Filipino volleyball player (born 1999)

Danielle Theris Crisologo Ravena (born December 6, 1999) is a Filipina volleyball player who last played for the Akari Chargers of the Premier Volleyball League (PVL).

==Early life and education==
Danielle Theris Ravena was born on December 6, 1999 to a family of athletes. Her father Bong Ravena was a professional basketball player and her mother is a collegiate volleyball player. Dani Ravena and her older brothers Kiefer and Thirdy attended the Ateneo de Manila University. Her brothers played for Ateneo's basketball team.

==Career==
===Collegiate===
Dani Ravena played for the Ateneo Blue Eagles women's volleyball team debuting in Season 80 in the University Athletic Association of the Philippines (UAAP). She helped the team win the UAAP Season 81 women's volleyball title in 2019. In her early years, she played as a setter before transitioning to a libero.

In 2021, Ravena was named as the captain of Ateneo, becoming the first ever libero in Philippine volleyball history to do so after the FIVB lifted the restriction.

She ended her collegiate career in Season 84 in 2022.

===Club===
Ravena has played for the Ateneo-back Motolite Power Builders at the 2018 Open Conference of the Premier Volleyball League (PVL). Motolite finished second.

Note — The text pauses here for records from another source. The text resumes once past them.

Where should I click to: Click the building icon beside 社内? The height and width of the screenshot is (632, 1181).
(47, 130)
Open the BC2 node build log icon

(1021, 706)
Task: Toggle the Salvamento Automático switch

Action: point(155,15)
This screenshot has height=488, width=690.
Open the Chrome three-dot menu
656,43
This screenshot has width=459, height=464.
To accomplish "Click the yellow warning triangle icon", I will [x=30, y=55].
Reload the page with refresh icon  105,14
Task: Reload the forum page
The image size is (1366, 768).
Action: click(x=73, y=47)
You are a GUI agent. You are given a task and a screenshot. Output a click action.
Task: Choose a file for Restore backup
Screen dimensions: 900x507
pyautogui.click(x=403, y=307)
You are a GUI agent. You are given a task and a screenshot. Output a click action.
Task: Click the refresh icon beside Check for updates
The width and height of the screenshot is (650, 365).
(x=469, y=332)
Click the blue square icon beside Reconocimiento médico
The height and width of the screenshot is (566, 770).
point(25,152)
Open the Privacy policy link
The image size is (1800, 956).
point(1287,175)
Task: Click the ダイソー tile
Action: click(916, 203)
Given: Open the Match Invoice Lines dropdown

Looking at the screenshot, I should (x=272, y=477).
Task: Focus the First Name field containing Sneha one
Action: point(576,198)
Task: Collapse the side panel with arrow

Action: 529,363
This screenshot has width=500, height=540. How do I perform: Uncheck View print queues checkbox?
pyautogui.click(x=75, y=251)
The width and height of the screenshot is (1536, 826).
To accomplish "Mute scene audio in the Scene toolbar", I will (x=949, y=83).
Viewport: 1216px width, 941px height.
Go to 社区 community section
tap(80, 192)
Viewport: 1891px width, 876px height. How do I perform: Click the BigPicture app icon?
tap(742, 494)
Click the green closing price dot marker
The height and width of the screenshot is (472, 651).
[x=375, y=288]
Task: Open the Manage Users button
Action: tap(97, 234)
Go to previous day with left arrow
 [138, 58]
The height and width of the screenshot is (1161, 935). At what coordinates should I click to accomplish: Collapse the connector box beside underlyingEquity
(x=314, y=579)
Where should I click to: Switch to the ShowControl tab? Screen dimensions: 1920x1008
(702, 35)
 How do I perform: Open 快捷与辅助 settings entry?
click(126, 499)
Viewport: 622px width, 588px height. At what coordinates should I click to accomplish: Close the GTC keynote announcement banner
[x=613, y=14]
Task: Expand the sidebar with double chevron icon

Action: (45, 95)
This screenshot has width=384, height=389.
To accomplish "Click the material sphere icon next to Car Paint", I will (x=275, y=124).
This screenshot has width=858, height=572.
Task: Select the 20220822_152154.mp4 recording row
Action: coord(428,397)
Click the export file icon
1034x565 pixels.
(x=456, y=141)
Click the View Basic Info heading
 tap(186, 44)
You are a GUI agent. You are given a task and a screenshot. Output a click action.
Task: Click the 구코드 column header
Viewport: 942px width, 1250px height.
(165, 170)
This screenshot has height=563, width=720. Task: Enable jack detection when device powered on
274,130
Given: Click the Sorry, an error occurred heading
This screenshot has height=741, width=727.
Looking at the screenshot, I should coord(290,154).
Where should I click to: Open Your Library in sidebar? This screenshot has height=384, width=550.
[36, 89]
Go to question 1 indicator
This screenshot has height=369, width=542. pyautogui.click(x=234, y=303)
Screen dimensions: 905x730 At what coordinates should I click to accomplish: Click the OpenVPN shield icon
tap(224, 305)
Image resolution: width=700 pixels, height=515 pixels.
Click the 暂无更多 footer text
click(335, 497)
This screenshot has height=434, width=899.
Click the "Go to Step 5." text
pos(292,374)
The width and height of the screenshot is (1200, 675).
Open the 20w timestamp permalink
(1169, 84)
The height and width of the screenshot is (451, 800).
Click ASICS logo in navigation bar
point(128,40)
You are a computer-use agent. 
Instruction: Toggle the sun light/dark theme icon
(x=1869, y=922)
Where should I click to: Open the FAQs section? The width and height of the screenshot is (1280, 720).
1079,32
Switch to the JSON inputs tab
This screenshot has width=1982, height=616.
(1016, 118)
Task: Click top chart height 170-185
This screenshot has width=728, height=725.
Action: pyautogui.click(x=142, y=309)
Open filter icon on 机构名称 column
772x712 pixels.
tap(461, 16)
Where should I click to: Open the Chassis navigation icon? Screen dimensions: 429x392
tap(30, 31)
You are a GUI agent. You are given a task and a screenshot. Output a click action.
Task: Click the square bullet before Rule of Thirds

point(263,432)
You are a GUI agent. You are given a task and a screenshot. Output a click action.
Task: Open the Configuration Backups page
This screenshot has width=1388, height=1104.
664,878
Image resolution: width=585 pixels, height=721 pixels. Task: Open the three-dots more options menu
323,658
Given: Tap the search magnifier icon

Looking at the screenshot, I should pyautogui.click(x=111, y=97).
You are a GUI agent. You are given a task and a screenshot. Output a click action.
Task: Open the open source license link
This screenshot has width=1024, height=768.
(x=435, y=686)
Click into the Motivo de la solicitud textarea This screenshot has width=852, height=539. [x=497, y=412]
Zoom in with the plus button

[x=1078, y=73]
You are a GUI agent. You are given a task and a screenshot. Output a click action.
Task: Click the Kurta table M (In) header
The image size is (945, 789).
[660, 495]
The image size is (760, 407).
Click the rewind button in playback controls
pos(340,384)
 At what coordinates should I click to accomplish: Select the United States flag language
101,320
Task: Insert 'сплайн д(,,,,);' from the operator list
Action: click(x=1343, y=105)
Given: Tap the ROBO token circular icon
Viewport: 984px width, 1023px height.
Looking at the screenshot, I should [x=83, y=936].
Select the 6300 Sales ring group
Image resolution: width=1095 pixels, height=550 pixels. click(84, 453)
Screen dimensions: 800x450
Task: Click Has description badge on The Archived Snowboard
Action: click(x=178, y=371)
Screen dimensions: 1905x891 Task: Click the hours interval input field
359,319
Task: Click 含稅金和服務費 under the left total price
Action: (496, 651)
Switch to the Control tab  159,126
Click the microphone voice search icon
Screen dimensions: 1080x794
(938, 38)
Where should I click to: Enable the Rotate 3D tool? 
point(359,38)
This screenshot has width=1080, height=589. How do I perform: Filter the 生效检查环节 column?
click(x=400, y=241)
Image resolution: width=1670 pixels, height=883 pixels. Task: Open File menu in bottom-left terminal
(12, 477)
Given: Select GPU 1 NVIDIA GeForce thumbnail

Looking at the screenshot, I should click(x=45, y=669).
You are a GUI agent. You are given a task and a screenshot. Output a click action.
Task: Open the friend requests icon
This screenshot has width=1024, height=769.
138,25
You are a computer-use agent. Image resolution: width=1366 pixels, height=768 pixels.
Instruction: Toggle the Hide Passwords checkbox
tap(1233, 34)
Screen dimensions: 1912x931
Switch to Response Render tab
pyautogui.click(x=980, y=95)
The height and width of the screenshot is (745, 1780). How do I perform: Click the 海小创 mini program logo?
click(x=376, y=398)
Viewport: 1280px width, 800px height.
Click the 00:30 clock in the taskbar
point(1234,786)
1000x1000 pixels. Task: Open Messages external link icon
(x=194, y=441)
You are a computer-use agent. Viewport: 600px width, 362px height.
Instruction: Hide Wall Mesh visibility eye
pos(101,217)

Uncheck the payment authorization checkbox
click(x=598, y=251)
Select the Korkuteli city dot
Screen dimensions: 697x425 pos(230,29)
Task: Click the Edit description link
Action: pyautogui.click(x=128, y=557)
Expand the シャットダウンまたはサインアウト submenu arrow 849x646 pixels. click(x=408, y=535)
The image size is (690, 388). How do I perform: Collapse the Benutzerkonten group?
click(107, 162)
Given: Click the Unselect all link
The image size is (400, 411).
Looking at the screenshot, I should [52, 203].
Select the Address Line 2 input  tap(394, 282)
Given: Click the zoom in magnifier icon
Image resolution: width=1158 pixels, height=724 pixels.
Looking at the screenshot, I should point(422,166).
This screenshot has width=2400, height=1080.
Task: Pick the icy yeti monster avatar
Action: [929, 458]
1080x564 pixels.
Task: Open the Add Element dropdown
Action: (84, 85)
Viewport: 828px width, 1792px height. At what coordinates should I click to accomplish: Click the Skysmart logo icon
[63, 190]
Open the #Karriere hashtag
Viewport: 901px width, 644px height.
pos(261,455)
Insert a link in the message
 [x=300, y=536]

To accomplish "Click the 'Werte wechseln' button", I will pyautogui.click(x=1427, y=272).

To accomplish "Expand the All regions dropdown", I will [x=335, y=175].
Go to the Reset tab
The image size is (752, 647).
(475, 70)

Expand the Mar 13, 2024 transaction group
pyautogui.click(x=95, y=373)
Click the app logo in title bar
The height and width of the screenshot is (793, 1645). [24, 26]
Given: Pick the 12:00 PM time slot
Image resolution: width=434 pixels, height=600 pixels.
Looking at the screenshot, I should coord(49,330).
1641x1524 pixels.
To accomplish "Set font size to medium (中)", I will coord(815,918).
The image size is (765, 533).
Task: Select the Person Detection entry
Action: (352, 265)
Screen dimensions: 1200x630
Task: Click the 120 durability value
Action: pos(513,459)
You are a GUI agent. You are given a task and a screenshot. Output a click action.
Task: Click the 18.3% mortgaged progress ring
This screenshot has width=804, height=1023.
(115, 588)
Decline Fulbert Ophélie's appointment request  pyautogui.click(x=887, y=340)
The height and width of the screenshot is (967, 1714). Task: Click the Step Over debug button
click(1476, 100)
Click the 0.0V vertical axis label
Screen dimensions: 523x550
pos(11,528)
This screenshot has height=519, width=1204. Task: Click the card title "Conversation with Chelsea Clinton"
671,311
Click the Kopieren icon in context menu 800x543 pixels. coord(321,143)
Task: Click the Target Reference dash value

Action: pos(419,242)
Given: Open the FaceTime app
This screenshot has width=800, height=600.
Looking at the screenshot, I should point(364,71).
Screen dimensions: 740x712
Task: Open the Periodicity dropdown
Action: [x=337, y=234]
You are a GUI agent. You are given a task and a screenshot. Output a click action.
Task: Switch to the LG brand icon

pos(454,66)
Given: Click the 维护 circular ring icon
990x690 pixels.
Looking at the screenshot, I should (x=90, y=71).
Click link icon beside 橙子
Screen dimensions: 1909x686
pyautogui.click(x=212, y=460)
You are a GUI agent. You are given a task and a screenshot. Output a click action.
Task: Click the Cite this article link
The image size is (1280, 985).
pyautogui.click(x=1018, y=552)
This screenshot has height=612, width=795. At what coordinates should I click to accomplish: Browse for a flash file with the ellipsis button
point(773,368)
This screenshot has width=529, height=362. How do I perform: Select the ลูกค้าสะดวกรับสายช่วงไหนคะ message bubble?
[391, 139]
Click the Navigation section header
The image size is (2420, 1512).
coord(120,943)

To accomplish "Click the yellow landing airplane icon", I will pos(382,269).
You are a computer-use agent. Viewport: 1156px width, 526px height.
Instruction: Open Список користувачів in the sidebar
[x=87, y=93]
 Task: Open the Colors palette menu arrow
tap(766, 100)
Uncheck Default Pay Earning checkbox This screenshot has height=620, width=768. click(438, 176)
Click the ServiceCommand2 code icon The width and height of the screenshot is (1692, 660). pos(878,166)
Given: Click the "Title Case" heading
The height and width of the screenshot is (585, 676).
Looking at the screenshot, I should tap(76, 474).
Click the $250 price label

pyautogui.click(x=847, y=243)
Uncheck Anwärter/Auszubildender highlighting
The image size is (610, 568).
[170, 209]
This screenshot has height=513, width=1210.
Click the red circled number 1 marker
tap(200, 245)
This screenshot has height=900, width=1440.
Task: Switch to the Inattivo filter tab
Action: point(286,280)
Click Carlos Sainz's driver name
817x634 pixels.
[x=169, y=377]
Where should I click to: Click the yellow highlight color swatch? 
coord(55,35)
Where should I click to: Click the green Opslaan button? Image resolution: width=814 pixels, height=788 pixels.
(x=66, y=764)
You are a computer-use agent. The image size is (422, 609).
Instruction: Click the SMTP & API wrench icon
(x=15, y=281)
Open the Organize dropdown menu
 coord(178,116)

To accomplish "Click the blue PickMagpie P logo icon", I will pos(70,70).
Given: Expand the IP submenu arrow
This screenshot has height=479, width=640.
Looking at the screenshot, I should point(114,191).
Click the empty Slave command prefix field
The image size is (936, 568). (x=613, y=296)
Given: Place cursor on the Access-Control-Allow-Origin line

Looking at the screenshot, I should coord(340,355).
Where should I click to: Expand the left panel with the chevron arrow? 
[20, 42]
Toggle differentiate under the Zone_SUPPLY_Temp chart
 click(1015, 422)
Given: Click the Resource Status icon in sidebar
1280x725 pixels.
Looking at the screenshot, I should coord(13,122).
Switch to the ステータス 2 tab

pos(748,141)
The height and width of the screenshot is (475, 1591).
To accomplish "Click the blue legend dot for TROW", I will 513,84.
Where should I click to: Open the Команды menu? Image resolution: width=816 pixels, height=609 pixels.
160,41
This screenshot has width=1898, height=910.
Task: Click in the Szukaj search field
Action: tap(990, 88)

After graduating from Ateneo, Ravena rejoined the PVL signing up for the Akari Chargers ahead of the 2022 Reinforced Conference after undergoing a try-out process. Her mother, Mozzy Ravena, serves as the team manager. Ravena has addressed suggestions of preferential treatment by stating that she aims to prove her place on the team based on merit. She has served as a backup setter.

Ravena was later moved to Akari's sister team, the Nxled Chameleons. She was named captain for the club for the 2023 Second All-Filipino Conference.

Ravena later returned to Akari in the lead up to 2024 Reinforced Conference.